Which is not to say graphics programming is easier today - in fact, it’s extremely challenging, just in new ways. But the something-from-nothing, do-it-yourself nature is definitely gone, and as it slowly departed over time, so did my general interest in 3D graphics. Once you could send transform, color, and texture specifications to 3d dedicated hardware, thereby offloading all the fun calculations, 3D graphics felt solved and uninteresting. As a result I ended up writing software-only renderers long after it was a sensible thing to do, and then eventually, I stopped graphics programming altogether.
In some ways I regret not sticking with 3D, as things did become interesting again once hardware moved beyond fixed-function pipelines on to programmable hardware with vertex and fragment shaders and the like. But I still love the path I took on my 3d graphics knowledge journey - even if I did step away from it. There is a certain trial in having to really understand the 3d math and all the rest, that I value in my own education, and frankly I don’t see in many newer game programmers. Which is not a fault of, or even a problem with, the programmers really, it just says something about what game programming has become.
Anyway, I give all this context to make it easier to appreciate the early work I’m showing here. All of this stuff is laughably trivial now (and some of it trivial even at the time, but for my stubborn insistence to do it all by hand), but back then they felt like real achievements.
And so without further ado, here is a quick review of various early 3D studies of my game programming career.
When I first started 3d programming, it was a bit of a competition between me and my good friend and programming buddy, Mark. We wanted to see who could get something, anything, resembling a 3D polygon, on screen first. Well, he won. But that kicked off a series of oneupmanship work that he and I engaged in as we each tried to outdo the other. This “Rotate M” program was my response to his having shown me a rotating smiley face that totally blew me away.

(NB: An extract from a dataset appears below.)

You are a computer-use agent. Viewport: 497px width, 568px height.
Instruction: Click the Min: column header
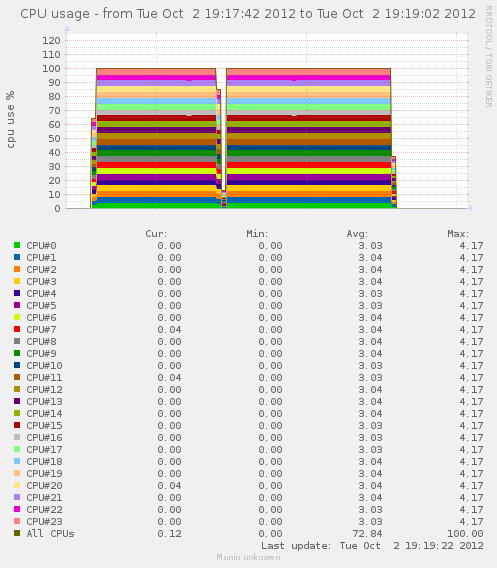[x=257, y=234]
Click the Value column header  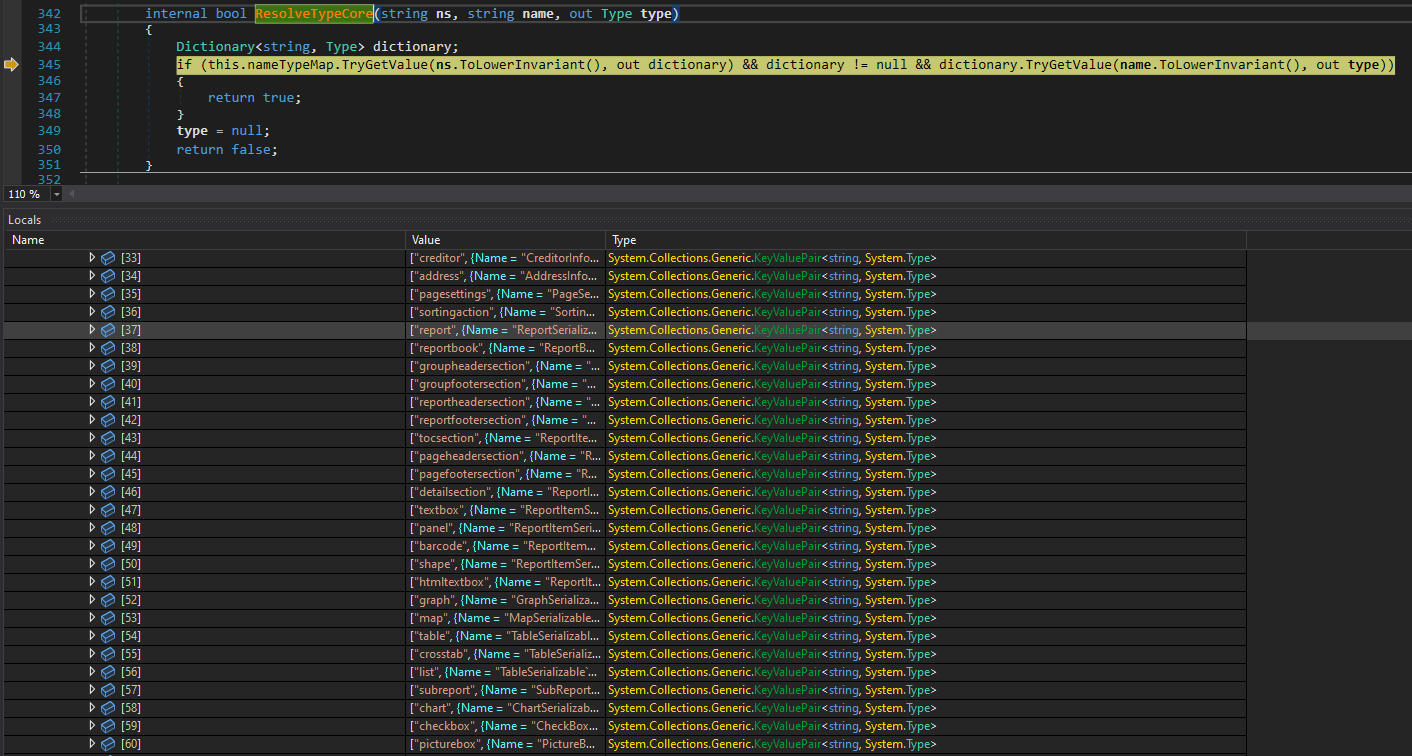coord(426,240)
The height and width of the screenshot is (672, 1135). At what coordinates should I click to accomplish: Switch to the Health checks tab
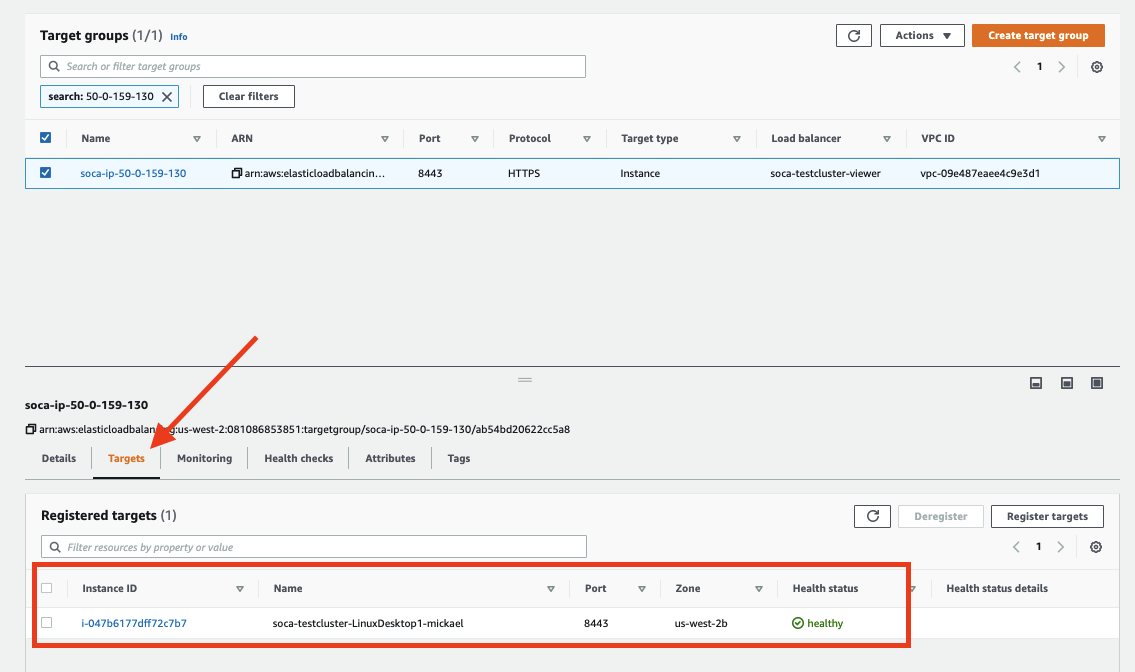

Not too long after getting wireframe graphics working, we moved on to filled polygon techniques. Above are screenshots from our first fill and texture rasterizer. It’s been so long, I don’t remember if I wrote this or Mark did, or if we worked on it together. In either case, we learned the techniques together, so I suppose it’s all the same. The texture mapping, is affine only - I was not smart enough then to understand and implement the perspective correct version. Too bad I have no video of this demo, but if I did, it would show all the classic texture warping you get with affine rendering. Then again, anyone familiar with PlayStation 1 graphics has seen these artifacts aplenty.
Those early 3d studies stopped once Mark and I went off to college. In college I worked on a few 3D projects, but not many, and nothing really worth showing here. But after college, I began to regain interest in software rendering once again. In particular, I was eager to see what I could do now that computers were so much faster. Of course, higher resolutions were possible. Also, I could afford to texture every polygon (wow! :b).
Above is an example of a dungeon crawler roguelike I was working on. By this time, I understood the fundamentals much better, and the 3D code was, in my opinion, professional grade. It’s just…I still refused to let the 3D hardware help me there. So, this is light years behind what was actually possible in the day. Still, I’m rather fond of it.
This project was something I submitted as a demo to a prospective employer. No surprises, I didn’t get the job! Haha. From a home-grown tech perspective, I think it reflects kindly enough on my skill, except that you have to know much more about what it is (and isn’t) to fully appreciate it. If you’re used to DirectX driven engine demos, or if you’ve never coded from first principles yourself, it more than fails to impress, it’s downright repellent. Sadly, I was stuck in my old ways, too much of a doofus to see that then.
Anyway, what I personally liked about this demo was the skydome implementation. Skydomes are as basic as they get, but it was a fun exercise to procedurally generate the dome geometry and its uv-texture coordinates, and then see it in game and working to such convincing effect. Simple as it is, I think it was really quite neat. But perhaps you had to be there. I also liked the camera following routine, which has the camera following a spline that’s generated in real time as the character moves around.